* What is needed *
In the text on structured concept definitions, since when have such definitions had their proper place in NIAM2007?

* Page text *
/---

The result of (4b) and (7b) could be SBVR Structured English. The aim of (IIb) and (IIIb) is to be understandable to persons who do not know the diagrammatical representation but do, of course, know well-expressed English sentences.
The major common ground of SBVR, NIAM2007, ORM, OWL, and FCO-IM are facts. The knowledge triangle uses nine parts to show the coherence between:
(Structured) Concept definitions
The function of the structured concept definitions is to describe at least every word that may be used in a sentence or fact at the layer of (ground) facts[22] in a particular subject and that is new to the student, knowledge worker, or audience. An example is: "A circle is the set of all points in a two-dimensional plane that have an equal distance to a specific point." A structured concept definition may use other words from the same subject, but circular definitions are to be avoided, except with recursion.
Thus, the set of structured concept definitions has a well-defined order, one in which all structured concept definitions only use words that have been defined previously and words supposed to be already known to the reader. The latter is of course context sensitive. The first structured concept definitions in the list are those that use only words that, in the given context, can be assumed to be already known to the reader or audience. This knowledge class gives an answer to the following question: What is a/an/the <Concept> or what are we talking about in a certain context? In short: What is it? In Ross[26] we read: "A term is a basic word or word phrase in English or another natural language that workers recognize and use in business communications of all kinds...."
A structured concept definition defines the semantics of a term. Structured concept definitions were given their proper place since the mid-nineties in NIAM2007. After 12 years of experience with systematically applying structured concept definitions in business practice, at PNA we have come to the conclusion that Structured Concept Definitions are the most essential part when semantics is considered important. I am happy to read in Ross: "In fact modelling everything eventually comes around to developing good definitions."[26] In future articles I will provide the concept definitions of the core of SBVR and NIAM2007 metaterms.

\---

* Listed records *

/---

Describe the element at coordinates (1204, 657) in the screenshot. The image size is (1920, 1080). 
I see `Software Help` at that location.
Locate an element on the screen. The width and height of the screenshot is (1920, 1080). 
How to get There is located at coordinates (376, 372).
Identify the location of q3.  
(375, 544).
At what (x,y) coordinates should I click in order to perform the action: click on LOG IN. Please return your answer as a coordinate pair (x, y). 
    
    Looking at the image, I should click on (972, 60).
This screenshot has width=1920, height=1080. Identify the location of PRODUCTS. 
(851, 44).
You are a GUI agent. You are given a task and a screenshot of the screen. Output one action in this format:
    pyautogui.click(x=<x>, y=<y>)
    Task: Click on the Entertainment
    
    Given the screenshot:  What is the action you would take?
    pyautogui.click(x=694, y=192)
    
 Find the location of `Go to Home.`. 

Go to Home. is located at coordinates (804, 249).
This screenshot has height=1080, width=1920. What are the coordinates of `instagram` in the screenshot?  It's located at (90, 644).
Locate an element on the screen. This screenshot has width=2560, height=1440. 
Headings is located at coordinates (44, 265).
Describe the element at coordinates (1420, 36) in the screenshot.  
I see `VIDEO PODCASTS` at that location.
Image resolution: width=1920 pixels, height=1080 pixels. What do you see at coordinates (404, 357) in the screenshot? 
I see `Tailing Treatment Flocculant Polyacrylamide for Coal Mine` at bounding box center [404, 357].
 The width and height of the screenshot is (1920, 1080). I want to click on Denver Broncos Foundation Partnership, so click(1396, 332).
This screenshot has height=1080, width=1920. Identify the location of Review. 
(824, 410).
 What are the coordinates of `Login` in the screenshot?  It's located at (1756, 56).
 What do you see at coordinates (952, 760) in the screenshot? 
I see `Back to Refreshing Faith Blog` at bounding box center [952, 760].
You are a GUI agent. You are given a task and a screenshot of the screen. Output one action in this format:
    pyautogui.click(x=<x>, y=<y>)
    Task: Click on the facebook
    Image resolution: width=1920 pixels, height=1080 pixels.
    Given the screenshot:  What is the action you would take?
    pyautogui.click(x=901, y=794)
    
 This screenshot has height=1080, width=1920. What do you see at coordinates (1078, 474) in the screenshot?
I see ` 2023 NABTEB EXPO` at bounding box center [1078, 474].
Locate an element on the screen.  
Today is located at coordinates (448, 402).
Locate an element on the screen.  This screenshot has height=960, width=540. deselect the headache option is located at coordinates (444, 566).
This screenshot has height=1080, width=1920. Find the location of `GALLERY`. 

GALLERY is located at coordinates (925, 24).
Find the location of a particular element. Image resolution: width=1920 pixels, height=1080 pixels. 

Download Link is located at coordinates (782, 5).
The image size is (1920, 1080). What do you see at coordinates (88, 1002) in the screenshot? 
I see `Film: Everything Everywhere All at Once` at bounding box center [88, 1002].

\---

* Answer to the problem *
Since the mid-nineties.